De esta concepción jurídica se derivaron leyes nacionales que establecían principios protectores de los derechos humanos frente al esclavismo, el trabajo infantil, la explotación laboral, la prohibición de importación de productos específicos por razones medioambientales o por tratarse de países en conflicto, así como un largo etcétera. Reino Unido, Holanda, Alemania y otros han regulado esta situaciones, si bien Francia tiene una legislación más ambiciosa, exigiendo a las empresas que operan internacionalmente planes de previsión y protección de los derechos humanos y el medio ambiente. Casi todos los países europeos tienen a su vez planes nacionales con los que establecen pautas de comportamiento –bastante etéreas y siempre voluntarias– a las empresas multinacionales sobre el plano de los derechos humanos y el medio ambiente.
Finalmente, en la actualidad, la Unión Europea está tramitando una directiva que pretende establecer una regulación obligatoria para las empresas multinacionales europeas, exigiendo el cumplimiento en toda su cadena de valor de los derechos humanos y las normativas medioambientales internacionales.
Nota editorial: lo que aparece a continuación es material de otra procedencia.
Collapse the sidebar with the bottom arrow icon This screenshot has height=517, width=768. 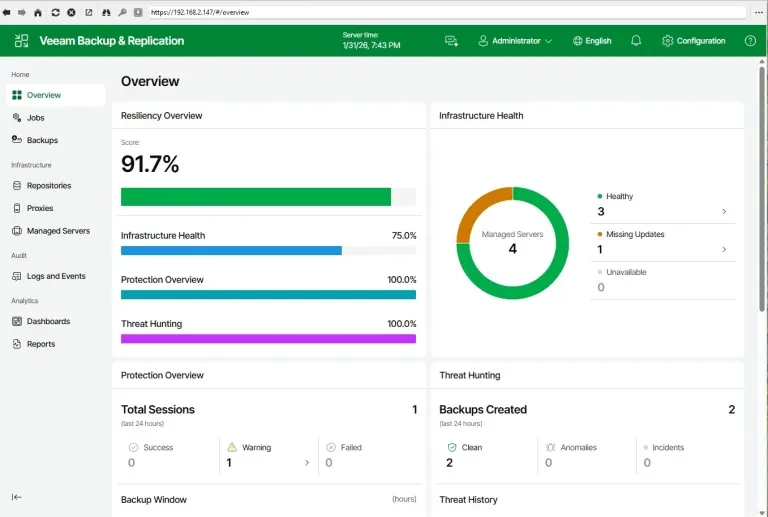(x=17, y=497)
Nadie en el mundo está haciendo nada semejante. La OCDE está muy lejos de llegar a una norma parecida. Europa será muy pronto un líder mundial en estas exigencias.
En un reciente debate sobre este tema, el representante de una gran compañía de comercio española nos decía que ellos tenían 25.000 proveedores en todo el mundo y habían establecido un modelo de «chequeo» al cumplimiento de los derechos humanos y el medio ambiente a todos ellos. Gran tarea, sin duda, y posiblemente imperfecta, pero en todo caso meritoria. ¿Se imaginan lo que significa que esos miles de productores –desde aquellos de carácter textil a los agrícolas– en más de cincuenta países del mundo sean escrutados sobre sus métodos de trabajo y sobre la sostenibilidad de sus productos? Este es un camino lento y complejo, pero también lleno de esperanza. No se trata sólo de exigir: también es preciso colaborar, como lo hace por ejemplo CSR Europa, que coopera con el sector del automóvil para incorporar esta cultura a toda su cadena de valor, a las baterías eléctricas o al transporte de mercancías.
En definitiva, habrá una ley europea que exija a las grandes empresas «la debida diligencia» en esta materia; es decir, el examen y control del cumplimiento de los derechos humanos (toda la legislación universal en esta materia, incluyendo convenios internacionales de la OIT y otros) y el cumplimiento de los compromisos internacionales en materia climática y los marcos europeos al respecto, como el pacto verde europeo. No obstante, junto a la ley europea y su posterior traslación nacional, debe haber un marco colaborativo con el mundo empresarial sobre la forma y el proceso en los que se plasma y se implementan estos compromisos. Y en eso, los sindicatos tienen mucho que decir.
Ramón Jauregui es presidente de la Fundación Euroamérica.